- **ABOUT THIS TASK**:
The answer is every line of the records that holds the word "reward", copied in full.

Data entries

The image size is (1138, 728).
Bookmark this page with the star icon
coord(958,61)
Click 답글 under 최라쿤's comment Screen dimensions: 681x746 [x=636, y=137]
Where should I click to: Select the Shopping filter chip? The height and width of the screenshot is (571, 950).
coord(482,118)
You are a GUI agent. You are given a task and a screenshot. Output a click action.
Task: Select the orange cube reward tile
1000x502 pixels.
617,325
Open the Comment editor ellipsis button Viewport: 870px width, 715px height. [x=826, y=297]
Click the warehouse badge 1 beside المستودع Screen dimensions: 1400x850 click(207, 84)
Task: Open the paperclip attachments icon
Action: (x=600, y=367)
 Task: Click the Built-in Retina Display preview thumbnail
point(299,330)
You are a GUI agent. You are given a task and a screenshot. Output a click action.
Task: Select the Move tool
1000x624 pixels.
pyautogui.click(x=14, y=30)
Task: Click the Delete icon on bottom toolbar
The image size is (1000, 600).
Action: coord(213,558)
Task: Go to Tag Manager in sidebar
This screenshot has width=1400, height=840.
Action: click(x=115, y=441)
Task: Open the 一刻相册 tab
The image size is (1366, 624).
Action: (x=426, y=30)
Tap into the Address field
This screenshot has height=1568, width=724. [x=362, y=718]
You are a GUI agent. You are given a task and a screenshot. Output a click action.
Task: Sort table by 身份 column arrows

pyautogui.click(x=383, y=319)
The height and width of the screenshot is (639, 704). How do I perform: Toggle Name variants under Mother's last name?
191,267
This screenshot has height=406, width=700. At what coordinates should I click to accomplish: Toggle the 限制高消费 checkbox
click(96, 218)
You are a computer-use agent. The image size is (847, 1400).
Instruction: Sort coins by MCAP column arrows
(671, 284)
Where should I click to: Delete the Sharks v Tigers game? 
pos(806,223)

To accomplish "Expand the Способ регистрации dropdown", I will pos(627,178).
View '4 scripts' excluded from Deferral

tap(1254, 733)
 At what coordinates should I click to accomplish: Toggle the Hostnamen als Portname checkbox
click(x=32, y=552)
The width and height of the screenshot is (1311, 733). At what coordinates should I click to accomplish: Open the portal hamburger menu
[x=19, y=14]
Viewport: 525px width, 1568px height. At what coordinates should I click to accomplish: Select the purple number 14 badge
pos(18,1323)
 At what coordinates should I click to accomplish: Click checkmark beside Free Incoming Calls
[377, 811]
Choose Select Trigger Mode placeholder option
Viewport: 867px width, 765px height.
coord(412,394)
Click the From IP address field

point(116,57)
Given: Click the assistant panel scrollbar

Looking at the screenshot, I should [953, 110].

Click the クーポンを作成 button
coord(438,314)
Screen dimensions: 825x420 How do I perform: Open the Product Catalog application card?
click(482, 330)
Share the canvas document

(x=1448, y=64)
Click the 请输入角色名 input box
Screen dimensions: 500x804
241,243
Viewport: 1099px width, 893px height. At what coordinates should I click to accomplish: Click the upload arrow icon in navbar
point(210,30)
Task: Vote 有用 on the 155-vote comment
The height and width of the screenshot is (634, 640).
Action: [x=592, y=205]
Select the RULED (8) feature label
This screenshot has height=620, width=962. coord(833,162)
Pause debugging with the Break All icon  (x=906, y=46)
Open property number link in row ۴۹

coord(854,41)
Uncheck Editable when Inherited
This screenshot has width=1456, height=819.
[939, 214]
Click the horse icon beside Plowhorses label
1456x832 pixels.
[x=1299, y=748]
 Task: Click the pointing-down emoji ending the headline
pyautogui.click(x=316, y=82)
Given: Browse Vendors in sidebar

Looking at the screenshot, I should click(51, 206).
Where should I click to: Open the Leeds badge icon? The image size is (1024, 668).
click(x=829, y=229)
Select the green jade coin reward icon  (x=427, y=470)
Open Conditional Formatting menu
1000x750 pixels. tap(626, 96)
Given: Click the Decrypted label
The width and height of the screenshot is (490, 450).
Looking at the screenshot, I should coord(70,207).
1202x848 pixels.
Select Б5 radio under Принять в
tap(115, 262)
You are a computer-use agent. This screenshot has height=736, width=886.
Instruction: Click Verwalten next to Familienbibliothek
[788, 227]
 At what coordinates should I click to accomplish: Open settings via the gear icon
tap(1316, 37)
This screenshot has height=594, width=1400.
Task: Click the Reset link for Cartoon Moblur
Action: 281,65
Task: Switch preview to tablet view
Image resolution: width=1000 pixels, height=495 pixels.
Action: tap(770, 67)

- **TASK SOLUTION**:
Task: Select the orange cube reward tile
Select the green jade coin reward icon  (x=427, y=470)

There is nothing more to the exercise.